Churchill's Polar Bear Migration

A polar bear mother leads her three cubs along the shores of Hudson Bay near Churchill, Manitoba. Polar bears migrate here each fall to wait for freeze-up so they can return to hunting seals, the mainstay of their diet. Details...

Every fall, hundreds of polar bears gather near Churchill, Canada, on Hudson Bay to wait for the sea ice to form.

The bears are part of the Western Hudson Bay population, which is located at the southern edge of the polar bear’s range. Every summer, bears in this population are forced ashore when the bay ice melts. They spend the next few months fasting, living off their fat reserves and conserving energy. When an autumn nip chills the air, they begin migrating north along the coast to Churchill, where the first ice of the season forms. They congregate near Churchill in anticipation of freeze-up and a return to their seal-hunting grounds.

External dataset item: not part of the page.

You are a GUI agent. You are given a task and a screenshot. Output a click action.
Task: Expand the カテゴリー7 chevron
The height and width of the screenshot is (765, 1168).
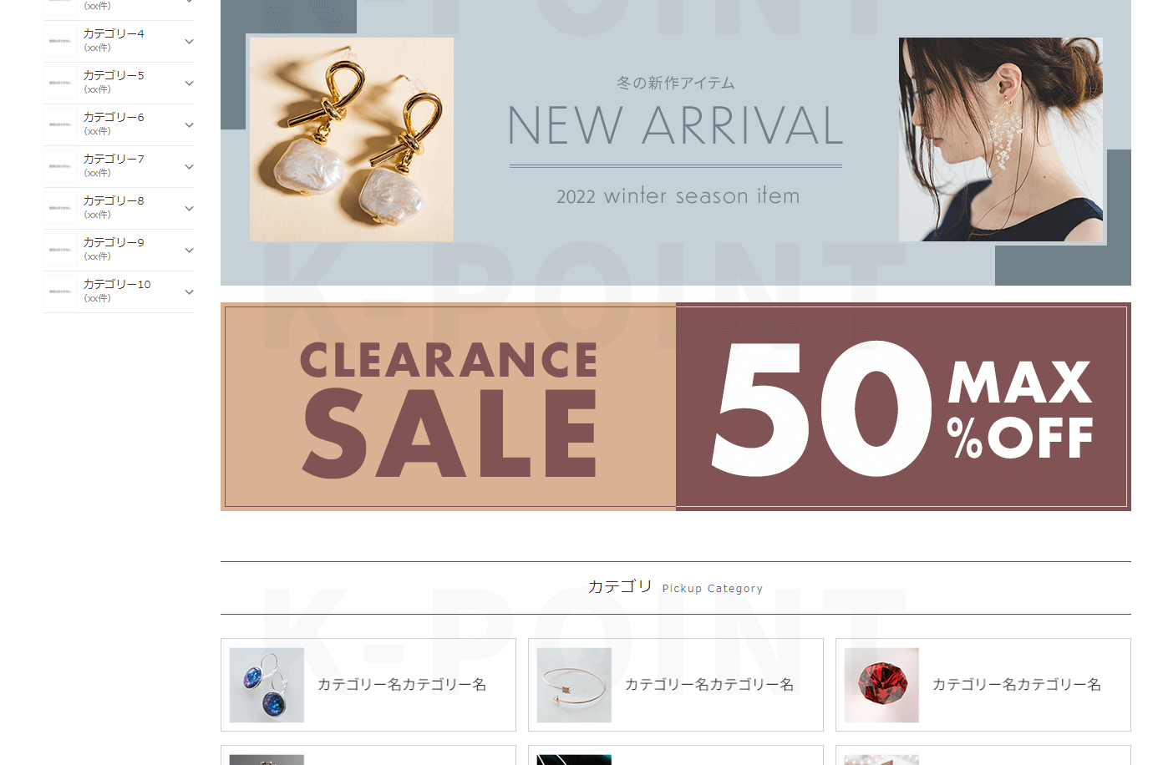pyautogui.click(x=189, y=166)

Although Churchill’s polar bear migration is part of an age-old pattern, climate change has caused Hudson Bay to melt earlier each summer and to freeze later, shortening the hunting season for these bears and straining the limit of their fat reserves. As a result, their numbers have dropped by 22% over the past 30 years. The trend is expected to occur in other populations in the foreseeable future unless climate warming is stopped or reversed.

The live Polar Bear Cam provides a window onto the migration, allowing viewers to become inspired by the beauty of these majestic animals, to witness the effects of climate change first-hand—and to become inspired to take action.